The High Court (Court) recently refused a winding up petition brought against Lestown Property Limited (Company) for unpaid rent. The Court was satisfied that a bona fide dispute existed as to the Company’s liability for the rent. The Company acknowledged the rent was not paid. However, it disputed its liability to pay rent during a time when COVID-19 restrictions were in place, relying on a rent suspension clause in its lease with the Petitioning landlord (Petitioner).
The Company operated an indoor-games and playing facility at a Dublin shopping centre under a 25-year lease. The company stopped paying rent from April 2020 when the COVID-19 restrictions were introduced. By the time the application for the winding up was heard at the end of April 2021, rent had not been paid by the Company for a full year. It was claimed almost €340,0000 was owed in unpaid rent.

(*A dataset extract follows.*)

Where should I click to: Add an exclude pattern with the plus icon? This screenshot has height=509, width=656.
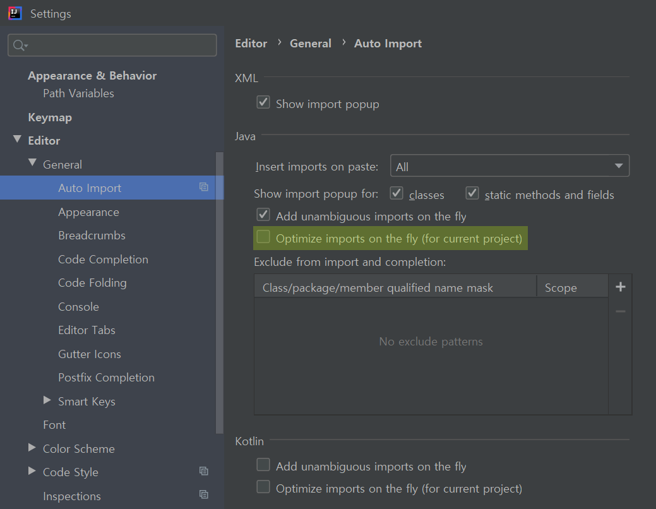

The Court determined there was a genuine dispute regarding liability for the debt claimed and rejected the petition brought by the landlord. The Court appeared to be influenced by the extraordinary effects of the COVID-19 pandemic and how the events leading to non-payment arose from events outside the control of both parties.
Winding Up Petition
The Petitioner brought the application to wind up the Company under section 569(1) of the Companies Act 2014 (CA 2014). Section 569(1)(d) states that a company may be wound up by the Court if the company is unable to pay its debts. The Petitioner had previously served a formal 21-day demand for unpaid rent pursuant to section 570 of the CA 2014, which remained unsatisfied. However, the Company lodged the sum claimed under the formal demand with its Solicitors.
Rent Suspension Clause
The Company argued that it did not have to pay any rent from April 2020 in reliance on a rent suspension clause in its lease agreement. The clause provided that if the Company remained up to date on the service charge and insurance payments, it would not have to pay rent if the premises were destroyed or damaged from an insured risk.
The Petitioners insurance policy covered loss, damage or destruction of the premises and its contents. The insurance policy also included cover against the occurrence of a notifiable disease and “damage” under this clause included the closure of the premises on order or advice of local or governmental authority as a result of an outbreak of infectious disease at the premises.
The Company relied on these clauses to assert that the outbreak of a notifiable disease was an insured risk and the premises had been damaged and rendered unfit for use or occupation as a result of the COVID-19 pandemic.
Bona Fide Dispute
Ms Justice Butler stated that where there is a bona fide dispute regarding liability for a debt claimed, the Court should not make an order winding up the company. Butler J found that the Court did not have to determine whether the rent suspensions provisions actually applied; the test for a bona fide dispute is a lower threshold. Ultimately, the Court was satisfied that there was a bona fide dispute over the interpretation of the rent suspension clause. This was sufficient to stop the Court from making an order winding up the company.
The Court also made clear that even if it determined there was not a bona fide dispute, it would still have the ultimate discretion in deciding whether to wind up the company. The Court pointed to the COVID-19 pandemic in this regard, noting that the unprecedented events which led to the non-payment of rent by the Company and the consequent dispute between the parties arose because of events outside their control. The Court specifically referred to the detrimental economic impact of the public health restrictions on businesses, and commented that winding-up a company without affording it an opportunity to rely on clauses in its contracts would be drastic.
Important Takeaways from the Judgment
The judgment was not a determination that the tenant was entitled to suspend the payment of rent due to the closure of the premises as a result of the COVID 19 public health restrictions. Rather it is a reminder that where there is a bona fide dispute regarding the underlying debt that plenary proceedings would be a more appropriate route.
Furthermore, the judgment is also a reminder that the Court has an overriding discretion, depending on the circumstances of the case, to refuse an application to wind-up a company and that the impact of the COVID 19 public health restrictions on a company will be a material, although not necessarily determinative, consideration for the Court in exercising that discretion.